Available data
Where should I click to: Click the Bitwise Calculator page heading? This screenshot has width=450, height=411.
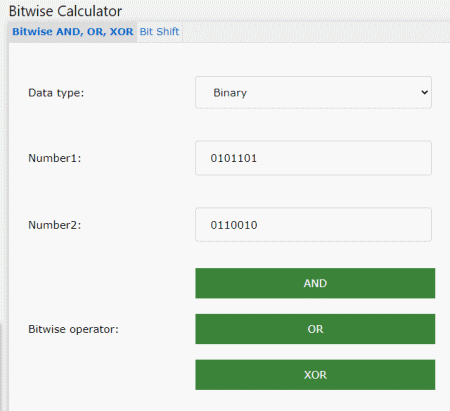coord(65,11)
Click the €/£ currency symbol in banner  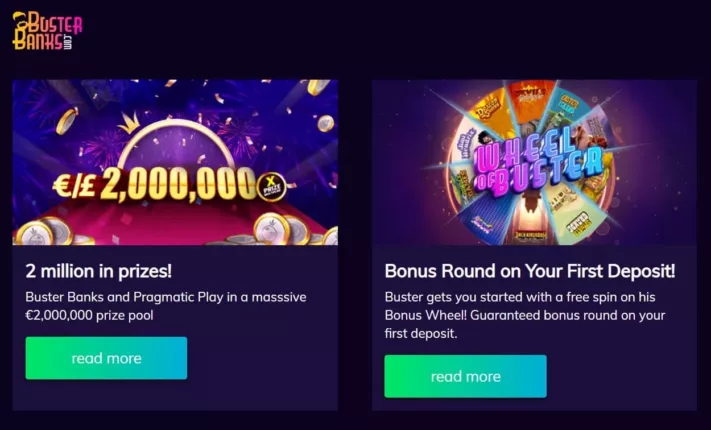point(74,185)
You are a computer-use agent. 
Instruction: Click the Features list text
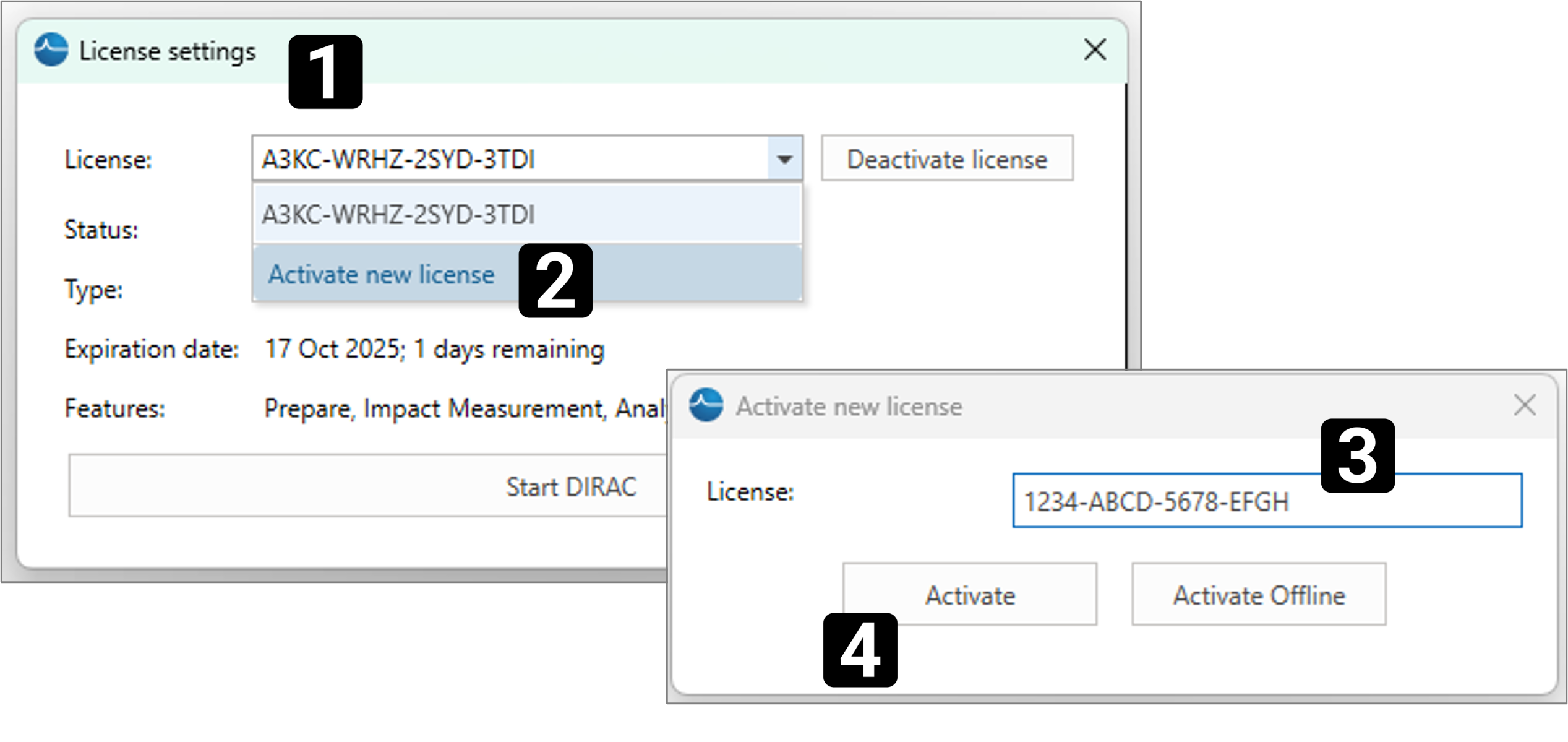464,408
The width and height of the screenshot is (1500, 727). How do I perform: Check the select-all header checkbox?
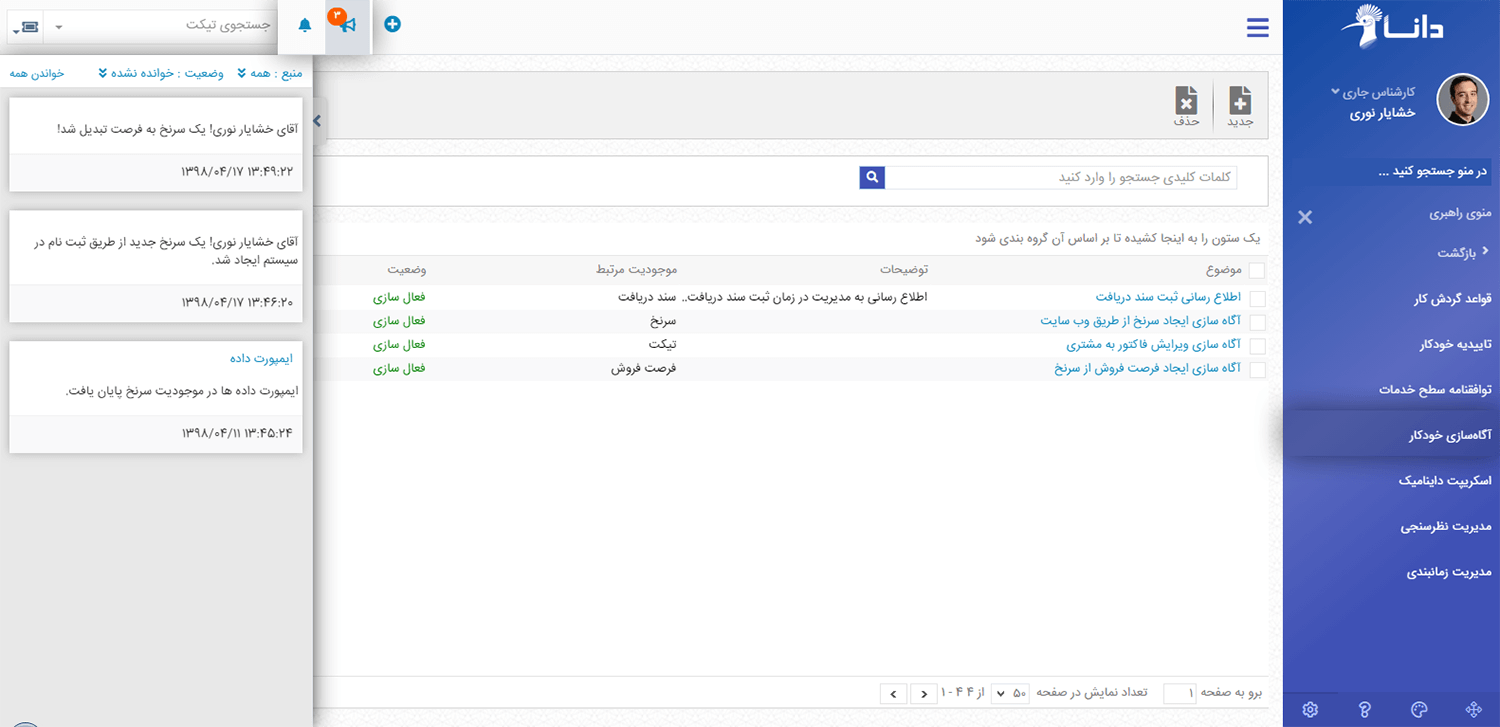coord(1257,270)
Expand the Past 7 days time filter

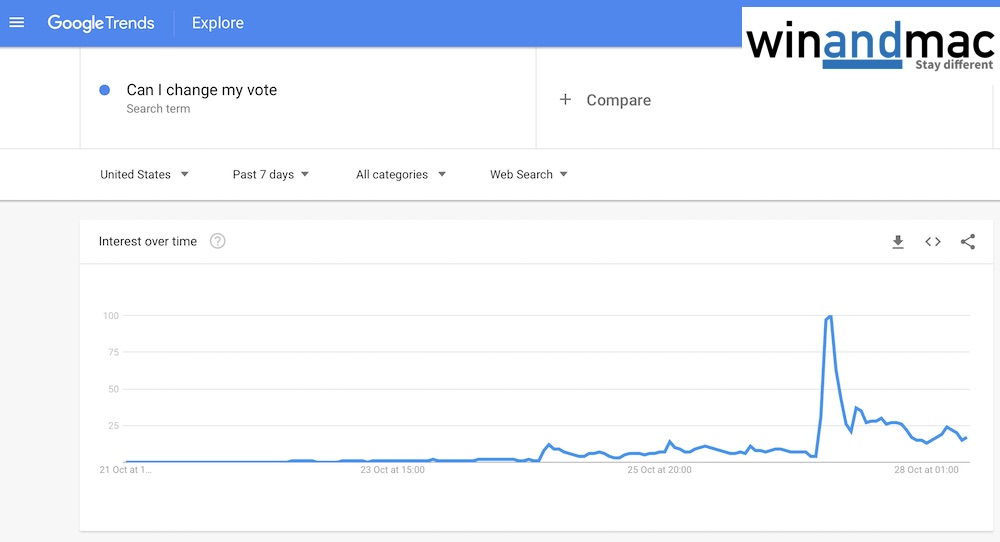(x=271, y=174)
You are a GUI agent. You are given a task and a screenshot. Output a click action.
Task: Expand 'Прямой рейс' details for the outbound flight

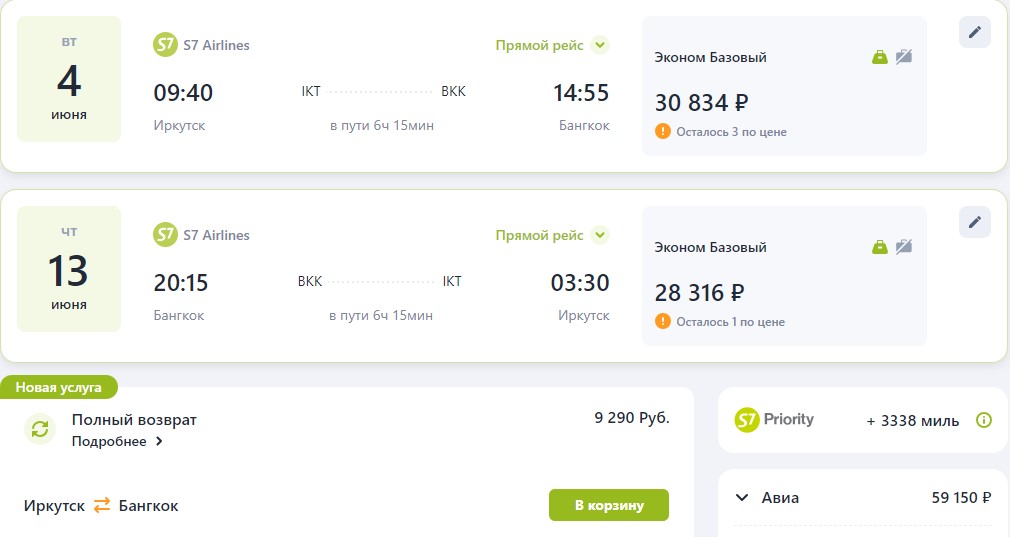[599, 45]

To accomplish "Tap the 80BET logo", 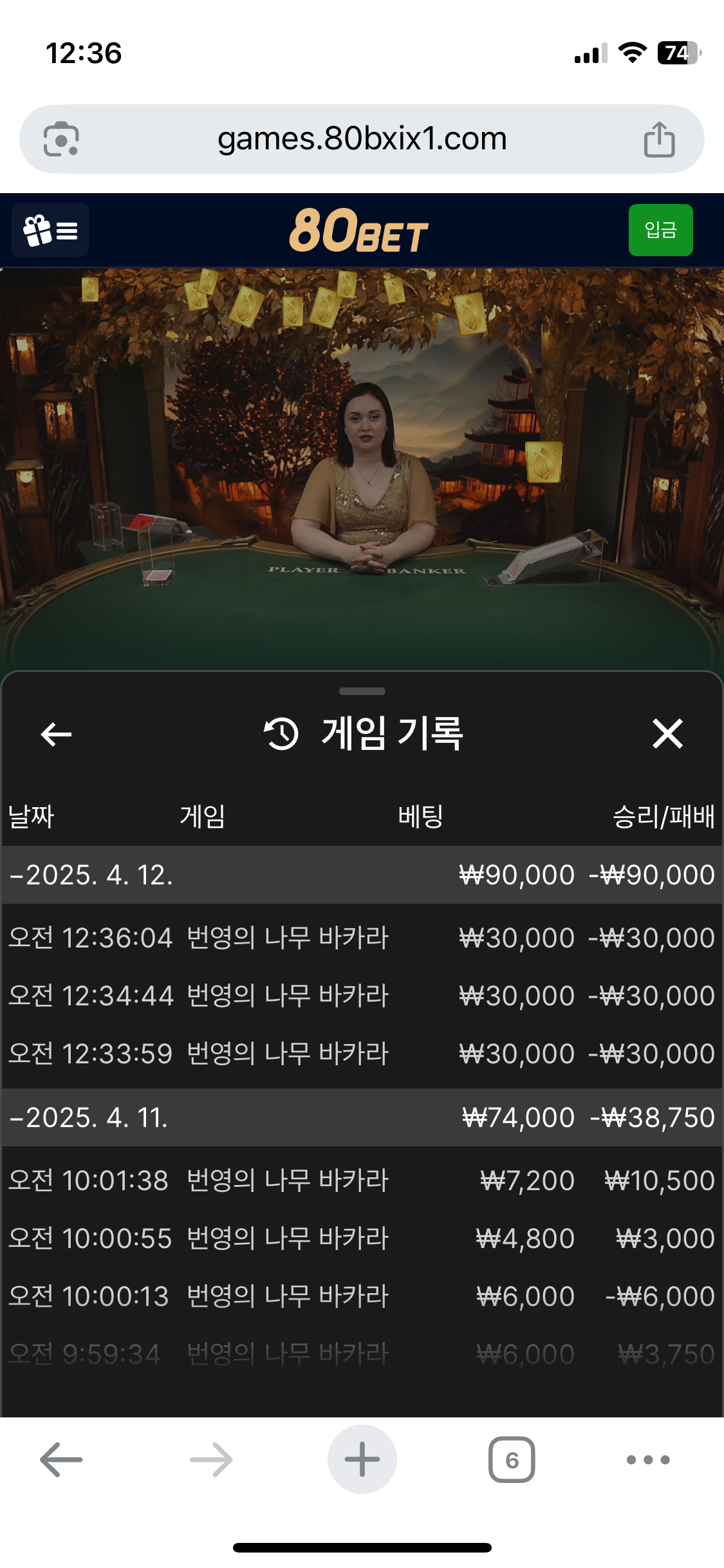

Goal of the exercise
Lines from the one holding "You are a computer-use agent." down to the last line of the entries above must be retyped exactly, inclusive of both, with no pictures and nothing else.

Result of this exercise
You are a computer-use agent. 
Instruction: Click the Features list text
464,408
The width and height of the screenshot is (1500, 727). How do I perform: Check the select-all header checkbox?
coord(1257,270)
Expand the Past 7 days time filter

(x=271, y=174)
You are a GUI agent. You are given a task and a screenshot. Output a click action.
Task: Expand 'Прямой рейс' details for the outbound flight

[599, 45]

To accomplish "Tap the 80BET logo", 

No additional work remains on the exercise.